> Available data:
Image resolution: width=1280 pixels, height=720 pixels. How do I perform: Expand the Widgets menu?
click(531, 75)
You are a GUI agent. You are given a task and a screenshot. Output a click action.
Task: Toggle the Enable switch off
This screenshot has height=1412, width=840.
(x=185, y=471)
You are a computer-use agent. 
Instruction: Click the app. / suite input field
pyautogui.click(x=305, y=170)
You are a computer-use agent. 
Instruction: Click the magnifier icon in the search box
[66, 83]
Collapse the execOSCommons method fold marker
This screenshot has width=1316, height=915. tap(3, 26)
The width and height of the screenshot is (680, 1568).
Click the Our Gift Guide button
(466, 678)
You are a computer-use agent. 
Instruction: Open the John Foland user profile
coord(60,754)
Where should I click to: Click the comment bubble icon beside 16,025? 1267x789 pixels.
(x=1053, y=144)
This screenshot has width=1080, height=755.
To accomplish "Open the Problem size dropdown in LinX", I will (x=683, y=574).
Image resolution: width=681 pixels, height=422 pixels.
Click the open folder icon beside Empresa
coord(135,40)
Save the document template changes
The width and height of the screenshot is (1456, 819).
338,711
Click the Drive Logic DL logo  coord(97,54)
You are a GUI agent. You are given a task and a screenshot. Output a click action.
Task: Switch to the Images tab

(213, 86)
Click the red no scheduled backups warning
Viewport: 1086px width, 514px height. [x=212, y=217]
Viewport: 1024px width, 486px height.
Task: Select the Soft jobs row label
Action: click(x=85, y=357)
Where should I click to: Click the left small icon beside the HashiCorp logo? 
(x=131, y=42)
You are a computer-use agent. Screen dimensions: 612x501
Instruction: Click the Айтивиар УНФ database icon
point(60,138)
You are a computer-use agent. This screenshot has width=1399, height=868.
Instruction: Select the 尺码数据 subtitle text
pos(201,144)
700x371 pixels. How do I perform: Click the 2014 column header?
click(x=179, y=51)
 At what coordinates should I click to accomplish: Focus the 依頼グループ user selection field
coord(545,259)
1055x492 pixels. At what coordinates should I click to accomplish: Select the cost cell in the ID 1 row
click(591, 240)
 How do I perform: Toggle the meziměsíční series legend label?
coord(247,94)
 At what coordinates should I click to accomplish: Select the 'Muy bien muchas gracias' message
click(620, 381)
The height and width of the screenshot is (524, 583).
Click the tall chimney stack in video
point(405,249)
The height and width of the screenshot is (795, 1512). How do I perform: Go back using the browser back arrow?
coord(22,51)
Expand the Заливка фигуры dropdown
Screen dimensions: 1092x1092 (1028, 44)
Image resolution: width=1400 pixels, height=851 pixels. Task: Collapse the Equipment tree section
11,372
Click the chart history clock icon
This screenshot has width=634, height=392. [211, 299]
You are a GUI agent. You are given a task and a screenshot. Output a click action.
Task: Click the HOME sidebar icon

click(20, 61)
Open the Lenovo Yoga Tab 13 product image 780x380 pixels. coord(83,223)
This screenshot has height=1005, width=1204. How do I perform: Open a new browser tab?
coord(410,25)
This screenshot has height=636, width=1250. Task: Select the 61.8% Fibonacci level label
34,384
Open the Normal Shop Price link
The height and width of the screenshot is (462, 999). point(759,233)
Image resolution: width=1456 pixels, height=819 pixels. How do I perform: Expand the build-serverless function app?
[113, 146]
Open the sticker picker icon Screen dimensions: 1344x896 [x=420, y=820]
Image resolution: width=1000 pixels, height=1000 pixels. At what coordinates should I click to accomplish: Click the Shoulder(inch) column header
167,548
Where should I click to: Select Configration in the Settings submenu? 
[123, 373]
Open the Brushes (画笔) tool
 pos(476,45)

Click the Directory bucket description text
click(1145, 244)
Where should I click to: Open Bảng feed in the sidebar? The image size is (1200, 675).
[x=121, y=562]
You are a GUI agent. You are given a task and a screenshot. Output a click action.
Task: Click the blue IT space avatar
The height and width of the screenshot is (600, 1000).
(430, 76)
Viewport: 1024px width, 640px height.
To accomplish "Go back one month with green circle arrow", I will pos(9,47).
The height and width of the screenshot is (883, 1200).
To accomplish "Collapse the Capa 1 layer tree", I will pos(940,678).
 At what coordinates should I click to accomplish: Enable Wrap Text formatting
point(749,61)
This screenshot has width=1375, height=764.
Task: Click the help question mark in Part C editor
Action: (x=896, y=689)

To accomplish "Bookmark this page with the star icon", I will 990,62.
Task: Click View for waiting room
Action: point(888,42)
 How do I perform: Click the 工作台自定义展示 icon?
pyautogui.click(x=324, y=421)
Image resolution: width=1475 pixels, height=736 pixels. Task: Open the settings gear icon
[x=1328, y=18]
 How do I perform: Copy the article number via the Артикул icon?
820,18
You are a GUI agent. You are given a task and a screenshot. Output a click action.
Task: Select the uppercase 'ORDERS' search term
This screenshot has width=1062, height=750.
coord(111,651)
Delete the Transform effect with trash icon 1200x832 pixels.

> The task: Reproduce all of the data above verbatim, preserving every line in its original order.

> Worked solution:
Image resolution: width=1280 pixels, height=720 pixels. How do I perform: Expand the Widgets menu?
click(531, 75)
You are a GUI agent. You are given a task and a screenshot. Output a click action.
Task: Toggle the Enable switch off
This screenshot has height=1412, width=840.
(x=185, y=471)
You are a computer-use agent. 
Instruction: Click the app. / suite input field
pyautogui.click(x=305, y=170)
You are a computer-use agent. 
Instruction: Click the magnifier icon in the search box
[66, 83]
Collapse the execOSCommons method fold marker
This screenshot has width=1316, height=915. tap(3, 26)
The width and height of the screenshot is (680, 1568).
Click the Our Gift Guide button
(466, 678)
You are a computer-use agent. 
Instruction: Open the John Foland user profile
coord(60,754)
Where should I click to: Click the comment bubble icon beside 16,025? 1267x789 pixels.
(x=1053, y=144)
This screenshot has width=1080, height=755.
To accomplish "Open the Problem size dropdown in LinX", I will (x=683, y=574).
Image resolution: width=681 pixels, height=422 pixels.
Click the open folder icon beside Empresa
coord(135,40)
Save the document template changes
The width and height of the screenshot is (1456, 819).
338,711
Click the Drive Logic DL logo  coord(97,54)
You are a GUI agent. You are given a task and a screenshot. Output a click action.
Task: Switch to the Images tab

(213, 86)
Click the red no scheduled backups warning
Viewport: 1086px width, 514px height. [x=212, y=217]
Viewport: 1024px width, 486px height.
Task: Select the Soft jobs row label
Action: click(x=85, y=357)
Where should I click to: Click the left small icon beside the HashiCorp logo? 
(x=131, y=42)
You are a computer-use agent. Screen dimensions: 612x501
Instruction: Click the Айтивиар УНФ database icon
point(60,138)
You are a computer-use agent. This screenshot has width=1399, height=868.
Instruction: Select the 尺码数据 subtitle text
pos(201,144)
700x371 pixels. How do I perform: Click the 2014 column header?
click(x=179, y=51)
 At what coordinates should I click to accomplish: Focus the 依頼グループ user selection field
coord(545,259)
1055x492 pixels. At what coordinates should I click to accomplish: Select the cost cell in the ID 1 row
click(591, 240)
 How do I perform: Toggle the meziměsíční series legend label?
coord(247,94)
 At what coordinates should I click to accomplish: Select the 'Muy bien muchas gracias' message
click(620, 381)
The height and width of the screenshot is (524, 583).
Click the tall chimney stack in video
point(405,249)
The height and width of the screenshot is (795, 1512). How do I perform: Go back using the browser back arrow?
coord(22,51)
Expand the Заливка фигуры dropdown
Screen dimensions: 1092x1092 (1028, 44)
Image resolution: width=1400 pixels, height=851 pixels. Task: Collapse the Equipment tree section
11,372
Click the chart history clock icon
This screenshot has width=634, height=392. [211, 299]
You are a GUI agent. You are given a task and a screenshot. Output a click action.
Task: Click the HOME sidebar icon

click(20, 61)
Open the Lenovo Yoga Tab 13 product image 780x380 pixels. coord(83,223)
This screenshot has height=1005, width=1204. How do I perform: Open a new browser tab?
coord(410,25)
This screenshot has height=636, width=1250. Task: Select the 61.8% Fibonacci level label
34,384
Open the Normal Shop Price link
The height and width of the screenshot is (462, 999). point(759,233)
Image resolution: width=1456 pixels, height=819 pixels. How do I perform: Expand the build-serverless function app?
[113, 146]
Open the sticker picker icon Screen dimensions: 1344x896 [x=420, y=820]
Image resolution: width=1000 pixels, height=1000 pixels. At what coordinates should I click to accomplish: Click the Shoulder(inch) column header
167,548
Where should I click to: Select Configration in the Settings submenu? 
[123, 373]
Open the Brushes (画笔) tool
 pos(476,45)

Click the Directory bucket description text
click(1145, 244)
Where should I click to: Open Bảng feed in the sidebar? The image size is (1200, 675).
[x=121, y=562]
You are a GUI agent. You are given a task and a screenshot. Output a click action.
Task: Click the blue IT space avatar
The height and width of the screenshot is (600, 1000).
(430, 76)
Viewport: 1024px width, 640px height.
To accomplish "Go back one month with green circle arrow", I will pos(9,47).
The height and width of the screenshot is (883, 1200).
To accomplish "Collapse the Capa 1 layer tree", I will pos(940,678).
 At what coordinates should I click to accomplish: Enable Wrap Text formatting
point(749,61)
This screenshot has width=1375, height=764.
Task: Click the help question mark in Part C editor
Action: (x=896, y=689)

To accomplish "Bookmark this page with the star icon", I will 990,62.
Task: Click View for waiting room
Action: point(888,42)
 How do I perform: Click the 工作台自定义展示 icon?
pyautogui.click(x=324, y=421)
Image resolution: width=1475 pixels, height=736 pixels. Task: Open the settings gear icon
[x=1328, y=18]
 How do I perform: Copy the article number via the Артикул icon?
820,18
You are a GUI agent. You are given a task and a screenshot. Output a click action.
Task: Select the uppercase 'ORDERS' search term
This screenshot has width=1062, height=750.
coord(111,651)
Delete the Transform effect with trash icon 1200x832 pixels.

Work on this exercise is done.